*** Records for this task Section Begins ***
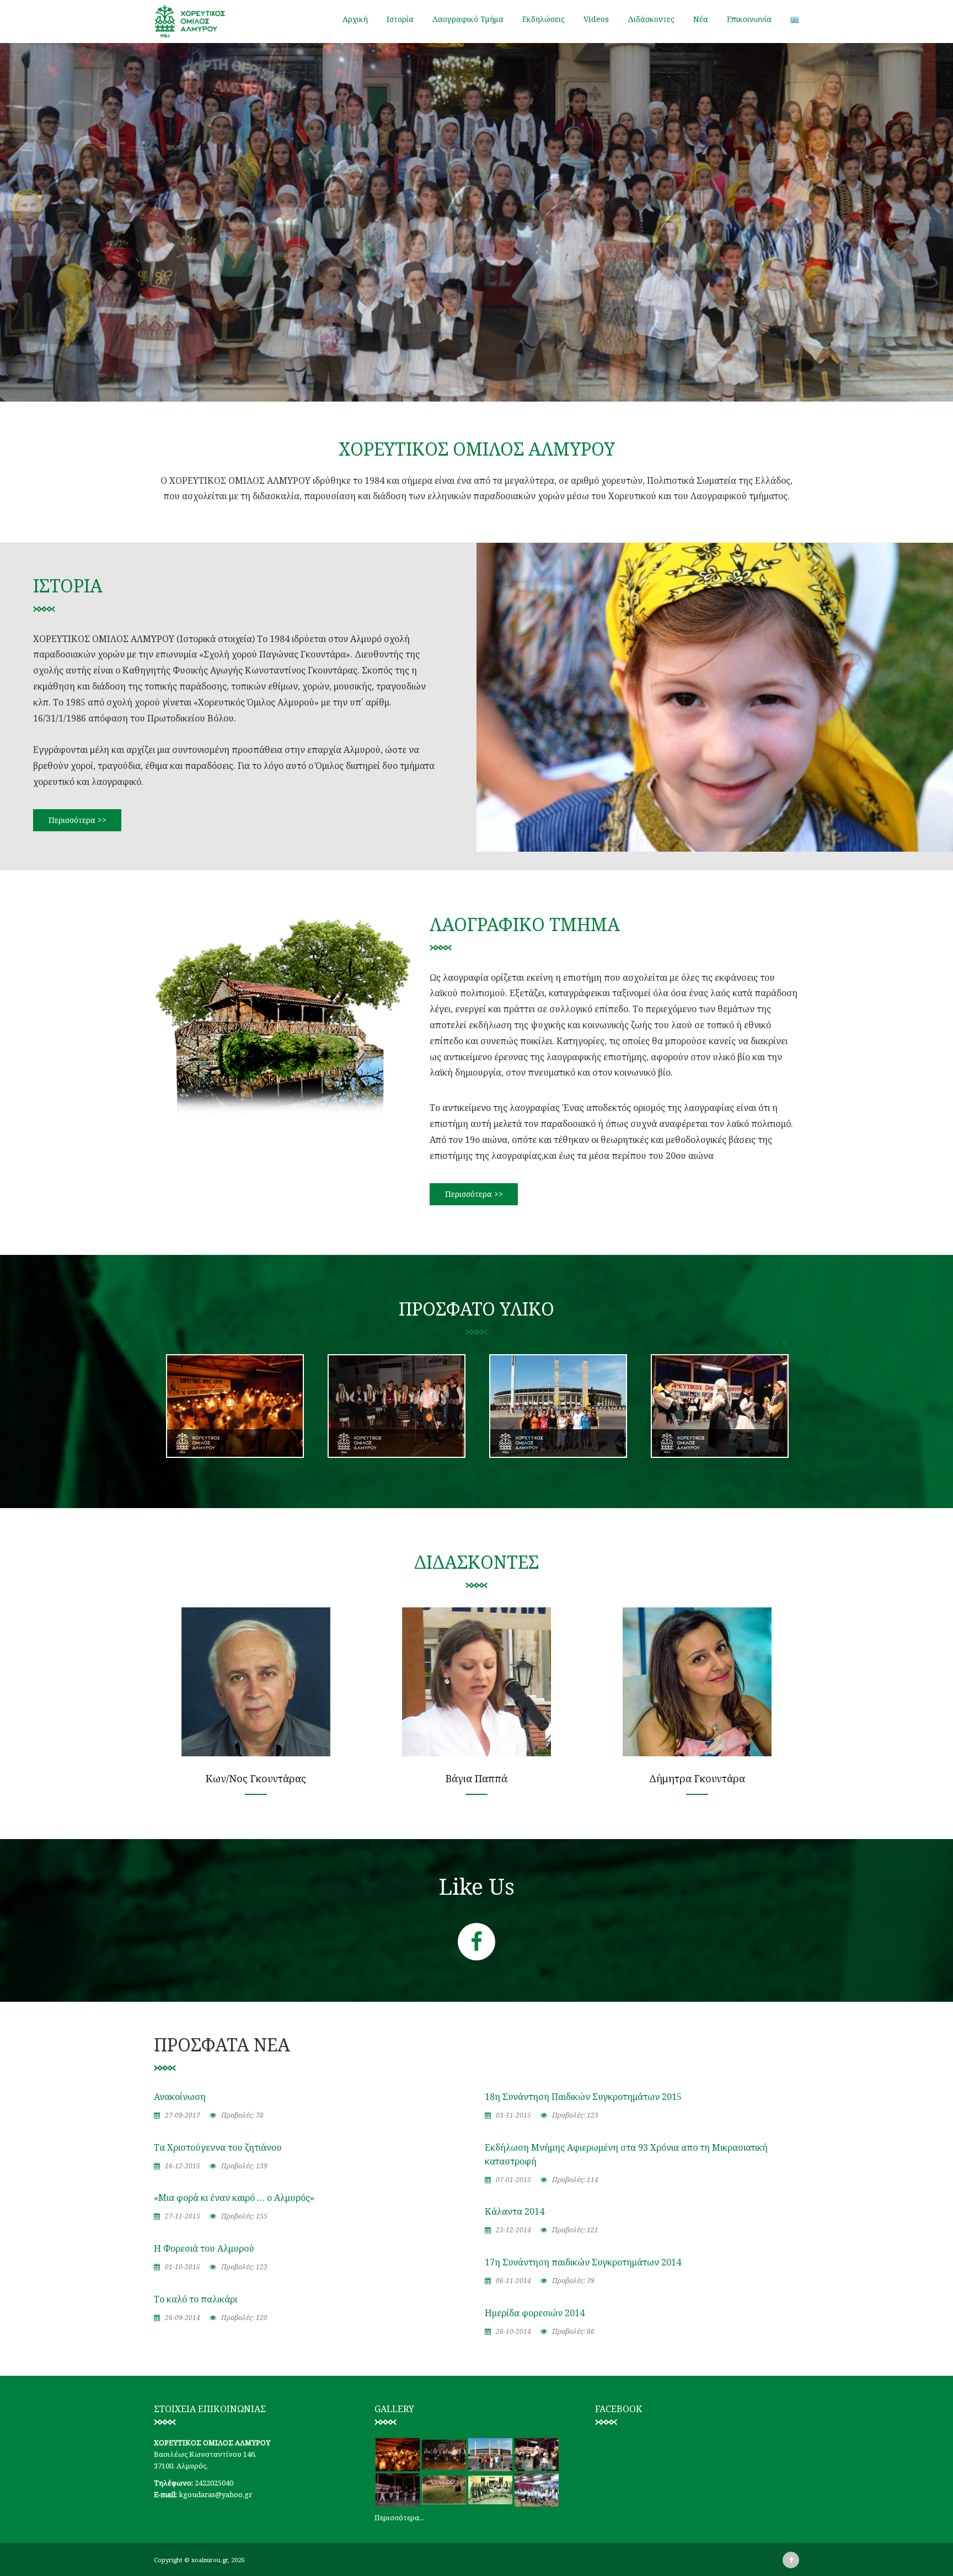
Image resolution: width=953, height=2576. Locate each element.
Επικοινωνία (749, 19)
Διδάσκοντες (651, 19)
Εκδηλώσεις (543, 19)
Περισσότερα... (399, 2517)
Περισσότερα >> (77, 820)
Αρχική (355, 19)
*** Records for this task Section Ends ***
*** Records for this task Section Begins ***
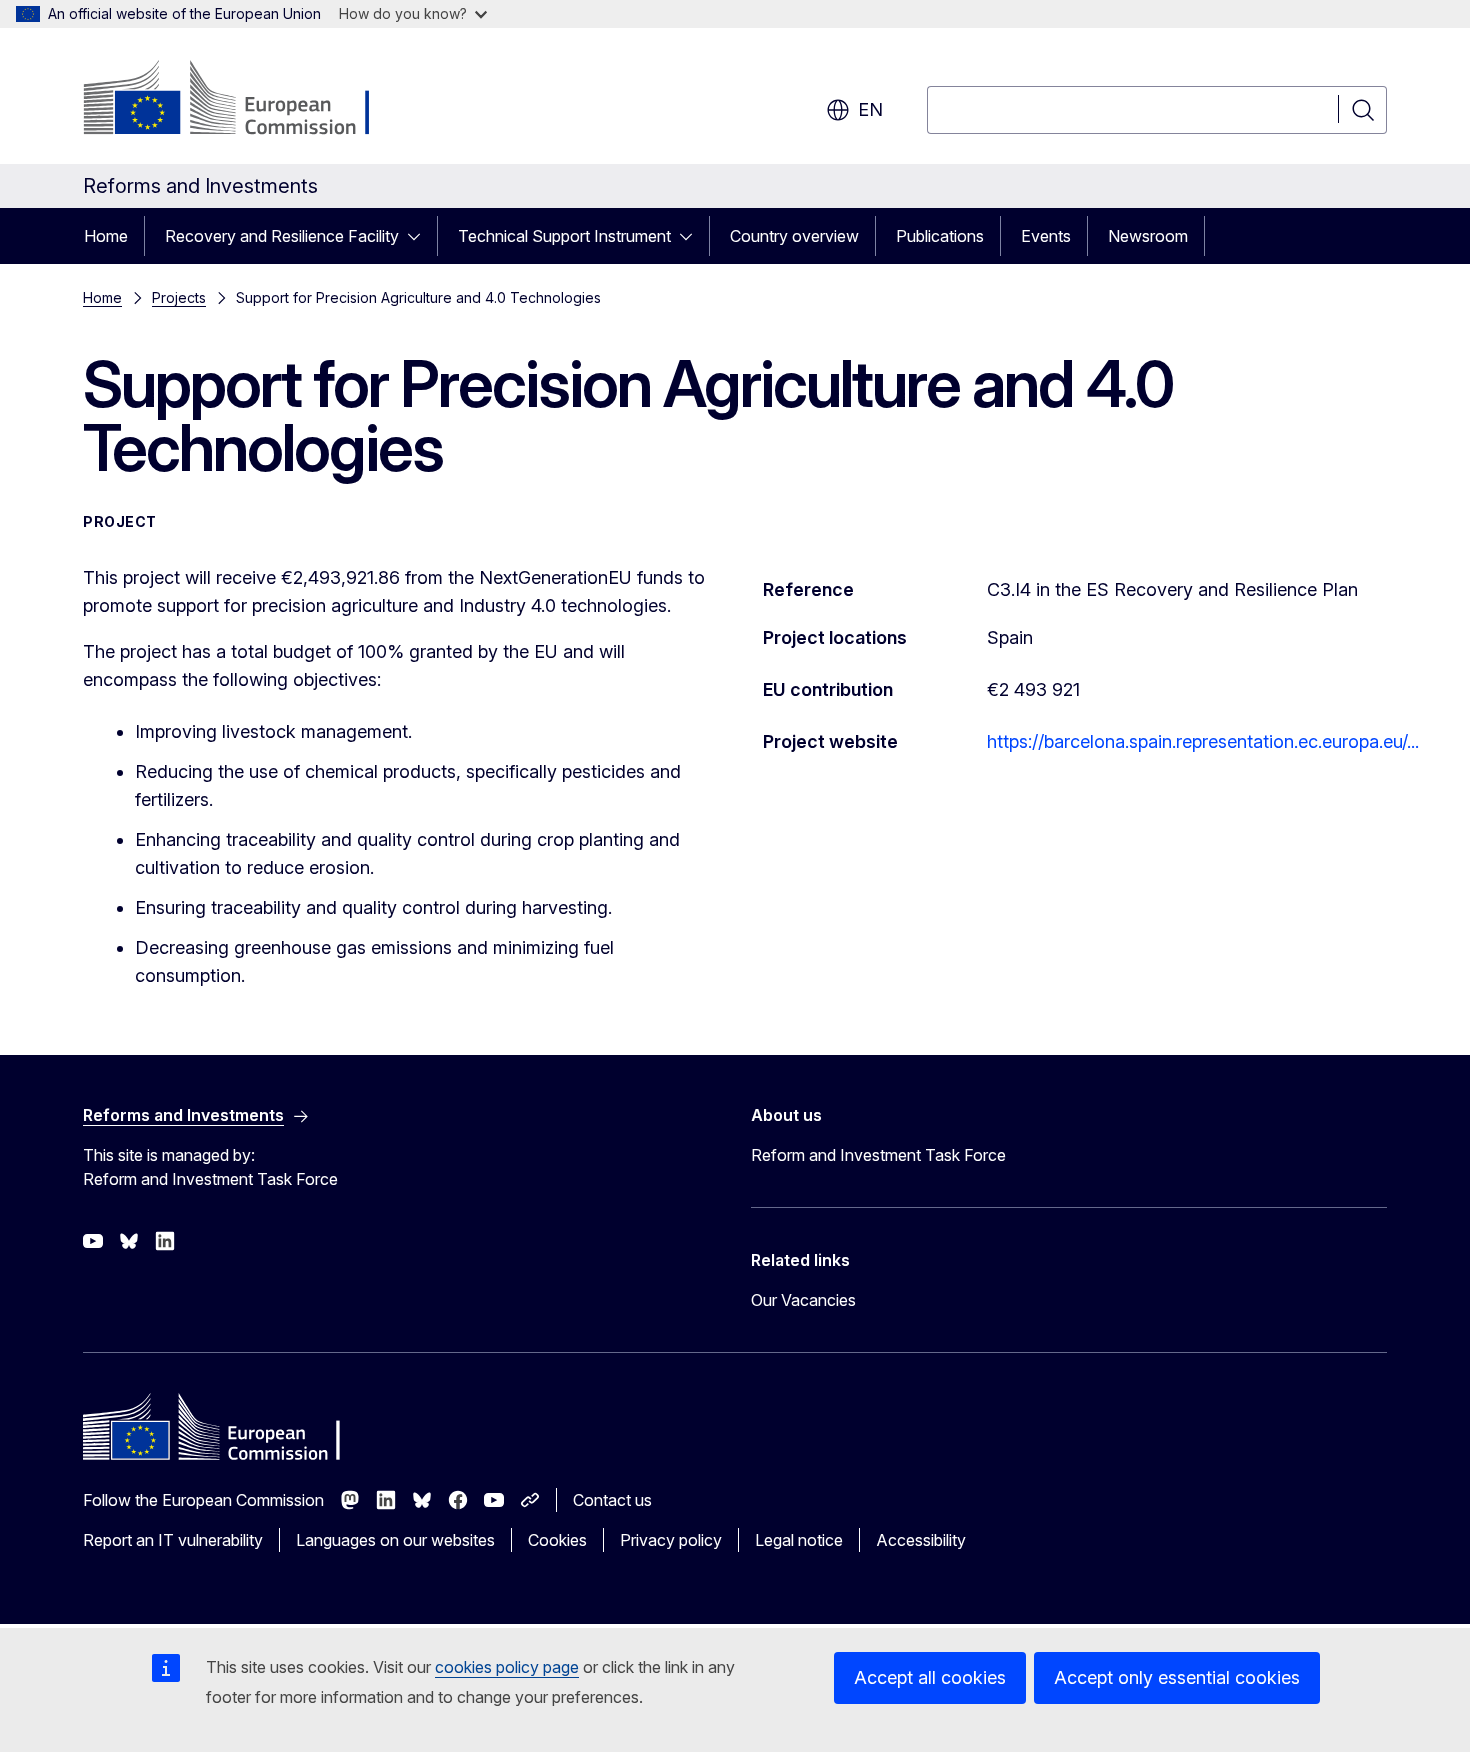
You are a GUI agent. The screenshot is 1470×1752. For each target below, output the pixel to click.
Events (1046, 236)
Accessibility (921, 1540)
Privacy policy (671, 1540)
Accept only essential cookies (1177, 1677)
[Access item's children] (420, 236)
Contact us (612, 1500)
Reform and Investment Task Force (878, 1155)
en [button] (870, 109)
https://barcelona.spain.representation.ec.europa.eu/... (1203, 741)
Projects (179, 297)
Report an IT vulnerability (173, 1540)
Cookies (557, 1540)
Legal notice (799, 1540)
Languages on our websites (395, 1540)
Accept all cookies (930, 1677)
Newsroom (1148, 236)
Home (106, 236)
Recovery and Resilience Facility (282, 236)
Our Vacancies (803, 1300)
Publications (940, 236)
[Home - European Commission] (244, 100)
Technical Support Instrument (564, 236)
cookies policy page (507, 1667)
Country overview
*** Records for this task Section Ends ***
*** Records for this task Section Begins ***
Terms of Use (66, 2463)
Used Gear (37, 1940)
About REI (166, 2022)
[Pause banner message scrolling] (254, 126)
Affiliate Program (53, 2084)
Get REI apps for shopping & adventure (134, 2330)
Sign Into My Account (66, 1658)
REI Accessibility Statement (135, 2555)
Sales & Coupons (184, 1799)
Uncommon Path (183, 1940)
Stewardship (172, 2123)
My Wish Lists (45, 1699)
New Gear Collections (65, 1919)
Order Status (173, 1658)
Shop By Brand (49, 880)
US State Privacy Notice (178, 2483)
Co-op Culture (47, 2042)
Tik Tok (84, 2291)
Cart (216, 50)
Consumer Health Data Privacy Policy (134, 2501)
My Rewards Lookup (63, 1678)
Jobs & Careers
*** Records for this task Section Ends ***
#### [Assignment]
After locating the line with "Image resolution: width=953, height=2576." above, return that line and every later line through the one with "Αρχική (355, 19)", word for word and with nothing else.

#### [Problem solution]
Image resolution: width=953, height=2576. Locate each element.
Επικοινωνία (749, 19)
Διδάσκοντες (651, 19)
Εκδηλώσεις (543, 19)
Περισσότερα... (399, 2517)
Περισσότερα >> (77, 820)
Αρχική (355, 19)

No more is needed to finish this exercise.